Keller was chosen by the Milwaukee Bucks in the NBA draft, and had he made the team he could have played with Abdul-Jabbar, but he thought it would be better to stay at home with the Pacers.
“When you look at that team, you look at the leadership role of coach Bobby Leonard. Slick was very enthusiastic and he loved to have fun, but he loved to win. And he assembled good players. The first one that comes to mind is Roger Brown, then Mel Daniels, Freddie Lewis, Darnell Hillman, Bob Netolicky, and George McGinnis, and guys right on down the line. Nobody cared who scored the points or got the accolades. I think what people cared about is that we won. I think even today in Indianapolis people still remember the old ABA and the championships we won. That’s the foundation of the Indiana Pacers today.”

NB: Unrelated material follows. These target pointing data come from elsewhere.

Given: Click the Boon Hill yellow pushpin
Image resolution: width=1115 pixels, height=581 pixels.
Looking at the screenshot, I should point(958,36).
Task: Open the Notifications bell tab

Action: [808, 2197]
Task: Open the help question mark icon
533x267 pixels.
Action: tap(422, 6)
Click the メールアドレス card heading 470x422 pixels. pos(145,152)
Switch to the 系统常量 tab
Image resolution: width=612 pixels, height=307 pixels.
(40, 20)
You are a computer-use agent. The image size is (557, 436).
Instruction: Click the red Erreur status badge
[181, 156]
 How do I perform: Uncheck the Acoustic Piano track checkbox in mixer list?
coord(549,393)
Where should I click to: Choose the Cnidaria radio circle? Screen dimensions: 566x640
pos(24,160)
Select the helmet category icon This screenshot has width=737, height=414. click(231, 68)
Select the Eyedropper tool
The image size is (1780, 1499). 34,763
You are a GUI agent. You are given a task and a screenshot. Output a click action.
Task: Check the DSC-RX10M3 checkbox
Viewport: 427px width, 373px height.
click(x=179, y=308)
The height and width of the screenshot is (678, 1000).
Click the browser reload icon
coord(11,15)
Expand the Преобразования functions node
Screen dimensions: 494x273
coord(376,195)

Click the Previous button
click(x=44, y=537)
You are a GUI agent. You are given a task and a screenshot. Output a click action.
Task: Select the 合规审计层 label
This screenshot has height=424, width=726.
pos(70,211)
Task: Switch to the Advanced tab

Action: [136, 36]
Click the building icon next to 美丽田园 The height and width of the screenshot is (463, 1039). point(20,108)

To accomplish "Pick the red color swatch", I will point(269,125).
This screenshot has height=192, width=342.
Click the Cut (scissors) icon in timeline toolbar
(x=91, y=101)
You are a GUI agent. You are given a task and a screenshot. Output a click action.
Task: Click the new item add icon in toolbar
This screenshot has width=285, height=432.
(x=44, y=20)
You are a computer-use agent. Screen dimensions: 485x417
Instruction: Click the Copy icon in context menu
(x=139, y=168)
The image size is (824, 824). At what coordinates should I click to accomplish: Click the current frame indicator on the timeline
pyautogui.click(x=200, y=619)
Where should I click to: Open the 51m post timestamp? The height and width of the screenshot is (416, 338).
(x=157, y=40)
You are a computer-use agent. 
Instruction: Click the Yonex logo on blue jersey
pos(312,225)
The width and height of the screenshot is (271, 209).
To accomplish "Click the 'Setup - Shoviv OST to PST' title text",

Keller started his camps in 1974 when he played with the Pacers. They were sports camps, but the venture evolved into the Billy Keller Basketball Camp, Inc. He also has a video called “The Lost Art of Shooting,” and does individual instruction in addition to conducting mini-shooting schools. He also did some coaching, one year with the Brebeuf Jesuit Preparatory School girls’ team, one year as an assistant at Purdue, and seven years with the University of Indianapolis men’s team.
Keller and his wife, Joyce, have two grown daughters, four grandchildren, and “three granddogs.” And the man who inspired a ballad doesn’t think being 5-10 held him back in any way.
“I don’t feel like the players today are any better at their game than we were at our game,” he said. “Sometimes people want to say our [Pacers] team back in the ‘70s, how could you compete? Well, you can’t compare that. But I feel we were as good, and at this point we accomplished more in our game then than the teams today have accomplished.”